By Dave Collins
Founder, Shareware Promotions

“On the Internet, nobody knows you’re a dog”.

What the well-known saying neglects to clarify is this: On the Internet, nobody knows you’re a French/German/Japanese/Bolivian dog, until you sink your foreign teeth into their ankle. As much as we may like the idea of the Internet being the last great equalizer, the truth is that we never leave our own identities and expectations behind. And to a large extent, these expectations are tied to our culture and language. When they’re not met, we get frustrated and angry, and the chance of our spending money decreases significantly.

In the US, there is a tendency to think that foreign is simply a synonym for non-American. However, this is not the case – look it up if you don’t believe me. Everyone’s a foreigner outside their own country, and thanks to the Internet we can now spend hours outside our cultural comfort zone whenever we choose to. Most of the time, that isn’t a problem – but the fun starts when we want to spend money.

 There’s enough material to write an entire book on this subject, but because the main purpose of this article is to get you thinking about this issue I’ll stick to nine practical ways in which you can avoid annoying potential customers.

 1) If you sell real, tangible products, make it very clear where you do and don’t ship to – right from the very beginning, rather than making your visitors hunt through the fine print only to be told they’re not wanted. Telling visitors you’re only selling to the US/UK/Australia is the polite thing to do, and means that there won’t be disappointed would-be-customers wanting to strangle you in every corner of the world.

 2) If you hope to sell outside your own cultural sphere, avoid slang, local metaphors and “inside” terms or jokes on your website. Don’t confuse/annoy visitors by using sports terms such as “ballpark figure”, “playing hardball” or “having a good innings”, because as clear as you think they are, they’re not universal. At all.

 3) Similarly, anyone wanting to sell abroad would be wise to avoid graphics with symbols or gestures. You might think the “thumbs up” sign is universally positive, but in many Middle Eastern and South American countries it’s actually incredibly rude. Trust me, you don’t want to know why.

 4) Flags aren’t always the best way to signal a link to a French/Spanish/German part of your website, at least not if you’re hoping to sell beyond the borders of those particular countries. French, for example, is also spoken in Canada, Morocco, Senegal and Lebanon, but these countries might not appreciate being bundled together under one, foreign flag. Using the actual names of the languages – Français, Deutsch, Español – is often a better, safer option.

 5) Don’t force your ideas or expectations on your visitors – people are more flexible than IP addresses, and you should be too. If someone in Germany is using the English version of your site, it’s probably for a very good reason. Don’t send them emails in German, and don’t keep redirecting them to the German site. Not only German people live in Germany!

 6) Don’t assume that what works well on your US website will be just as effective for all native English speakers.
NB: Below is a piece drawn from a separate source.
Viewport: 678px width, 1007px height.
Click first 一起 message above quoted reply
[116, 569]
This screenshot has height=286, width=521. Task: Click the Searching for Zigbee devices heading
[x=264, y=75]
Your compatriots may respond well to the suggestion that they should buy something to “support their country”, but this is likely to put a lot of Canadians off. Many Americans love clear, simple explanations and illustrations, but your arrogant British visitors will hate being “preached” or talked down to.

 7) If you’re not in the US but you’re hoping to sell to a lot of Americans, you have to work hard and do your research to meet their expectations and their standards. As an example, some surveys have found that US users react negatively if their country isn’t the default option in a drop-down list of countries.

 8) If you create separate pages or sections of your site for other languages, make sure you have them checked by a native speaker. Don’t rely on translation software combined with vague memories of high school French – at best you’ll entertain, at worst you’ll offend. There’s more to cultural differences than replacing one word with another.

 9) Finally, basic but well worth repeating: let visitors be flexible about the way the enter their address. Zip codes don’t exist outside the USA, and neither do states – make sure your customers can enter their own versions, or leave those fields blank.

 Naturally, these rules don’t apply every single time or with every single customer. I’m sure there are people reading this who are thinking “Well, I’m from Senegal and I don’t mind clicking on French flags” or “I’m Canadian and I think American patriotism is perfectly charming!”. Good for you – but that doesn’t change the fact that some people may feel very differently.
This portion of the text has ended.